Fast lenses like a 1.4 are the worst in sharpness due to optical compromises to gain speed, and they typically need to be stopped down to f8 to acheive the best images.

F2.8 lenses clean up around f5.6, and f3.5 lenses will typically be clean at f3.5 or 4 if they are good designs.

And a top quality f3.5 macro will be as sharp at infinity as it will be at 1:1

Beginners reading this article, please remember that basics of photography. While decreasing the size of your aperture to a certain degree (what specific degree is arguable) will improve the sharpness of your photos, it will also have other effects. One of these effects, as noted, is a broader depth of field, which means a greater distance in front of and behind your subject will be in focus. This effect is sometimes desired and sometimes not depending on what you are shooting. Another important effect to note is that stopping down the aperture means that, to achieve proper exposure, you must increase the power of your flash, increase exposure duration, or use faster film (or increase ISO digitally). Remember that using faster film or inreasing ISO on the camera will result in grainier images, and the grain may be more damaging than a very slight bit of softness.

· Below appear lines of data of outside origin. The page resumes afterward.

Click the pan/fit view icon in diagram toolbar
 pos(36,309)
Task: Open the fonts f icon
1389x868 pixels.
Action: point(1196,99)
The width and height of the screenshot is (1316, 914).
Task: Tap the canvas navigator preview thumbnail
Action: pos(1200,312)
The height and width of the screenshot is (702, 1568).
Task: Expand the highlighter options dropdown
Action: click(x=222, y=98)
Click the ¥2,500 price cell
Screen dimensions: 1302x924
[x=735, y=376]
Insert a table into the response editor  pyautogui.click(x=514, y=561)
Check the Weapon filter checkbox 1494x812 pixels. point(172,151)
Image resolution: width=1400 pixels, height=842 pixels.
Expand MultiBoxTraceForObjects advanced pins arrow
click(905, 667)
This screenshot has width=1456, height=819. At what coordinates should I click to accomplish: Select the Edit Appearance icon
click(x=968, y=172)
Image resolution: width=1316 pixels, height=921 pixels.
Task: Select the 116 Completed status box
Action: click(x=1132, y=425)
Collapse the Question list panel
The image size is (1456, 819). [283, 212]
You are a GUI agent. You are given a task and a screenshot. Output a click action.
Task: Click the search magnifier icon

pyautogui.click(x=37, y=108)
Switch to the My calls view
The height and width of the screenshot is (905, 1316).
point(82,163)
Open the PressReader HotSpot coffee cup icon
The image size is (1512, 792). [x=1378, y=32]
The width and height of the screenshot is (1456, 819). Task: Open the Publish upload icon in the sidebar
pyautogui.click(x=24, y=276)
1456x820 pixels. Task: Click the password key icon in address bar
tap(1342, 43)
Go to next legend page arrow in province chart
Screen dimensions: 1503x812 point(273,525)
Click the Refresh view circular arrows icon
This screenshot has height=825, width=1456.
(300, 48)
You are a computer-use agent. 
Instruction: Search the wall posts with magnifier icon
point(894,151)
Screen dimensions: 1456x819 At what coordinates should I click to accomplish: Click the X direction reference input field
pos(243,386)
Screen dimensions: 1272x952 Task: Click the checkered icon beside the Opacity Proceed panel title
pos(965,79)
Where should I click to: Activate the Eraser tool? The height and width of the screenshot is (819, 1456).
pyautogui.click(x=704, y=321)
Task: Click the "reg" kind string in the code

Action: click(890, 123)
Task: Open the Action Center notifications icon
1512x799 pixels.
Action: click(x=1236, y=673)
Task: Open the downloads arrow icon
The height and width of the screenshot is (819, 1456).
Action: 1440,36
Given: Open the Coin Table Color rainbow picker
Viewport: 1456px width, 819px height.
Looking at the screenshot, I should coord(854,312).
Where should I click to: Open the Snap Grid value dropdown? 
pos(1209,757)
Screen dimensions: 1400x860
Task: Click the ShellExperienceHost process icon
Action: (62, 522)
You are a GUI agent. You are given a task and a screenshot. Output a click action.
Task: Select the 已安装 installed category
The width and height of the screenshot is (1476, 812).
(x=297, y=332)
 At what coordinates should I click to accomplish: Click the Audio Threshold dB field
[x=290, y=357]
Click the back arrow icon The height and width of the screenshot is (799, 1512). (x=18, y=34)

Experiment a bit with your lenses. Read reviews, and, if shooting digitally, take more than a few sample shots and inspect them at the pixel level (100% magnification). This will help you get an idea of how impactful the sharpness hit is at different apertures. With some lenses, there isn't much of a difference at all, and sometimes it is more desireable to leave your lens fairly or wide open than to give up the ghost for proper exposure.


Frequently expressed, but is it necessarily so? Has anyone actually tested this against a curved subject and a flat subject at the same aperture to confirm it, or are we just repeating it because it seems to make sense? (Reminds me of the woman who always cut the end off the roast before cooking it. Why? Because her mother did it that way. And why did the mother cut off the end? Because her pan was too small!)

With a Pentax camera it is quite easy to select the sharpest aperture for the lens in use. In Program you select MTF and the camera tries to keep the aperture as close as possible to the best one recorded in the chip in Pentax lenses. For other brand lenses it applies the same rule of thumb you told us.

Nice job Pentax! (and shame for others)


The closer you focus the more your depth of field split goes towards 50/50 instead of 1/3 - 2/3.

Lome ... you're correct, except that a Flat Field lens, typically your Macro lenses, are corrected to reproduce a flat field rather then a curved one.

The article matches what I do now but it would sure be nice if the focused distance data was used to display a DOF range. I have my gut feel and I carry a DOF calculator but when I check the first histogram I’d give up the 7 or 8 milliseconds if it would just load a DOF indicator too.

With the introduction of digetal photography with the smaller than normal sensors, it would appear that if the factor for your digegal camera is 1.5 then you already are using the meat of the lens.  The rest of the projected image alls outside the sensor.  This may be a wrong assumption by me and I would appreciate more comments on this.

When I am shooting I'm  more concerned with DOF than "apparent" sharpness, but when in the dark room, I was taught that the sweet spot on the enlarging lens was in the middle range of the aperture openings. So my 50 2.8 Schnieder Componon S would deliver the sharpest enlargement at F 8 to F 11, in essence the middle range.

I always assumed, that the same could be said of regular shooting lenses. If you wanted the maximum quality of sharpness a lens could provide, the middle range of the lens would give it. Certainly this would apply for primes, but zooms may introduce another factor to it.

Anyway, great post Allan.


When using a wide-angle lens, a fast aperture/shallow DOF, and focused on a close subject, the distance to the edges are farther away than the center, and can fall outside of DOF acceptable focus. It's blurry and people blame the lens, but the focal range is actually an arc, not a straight plane.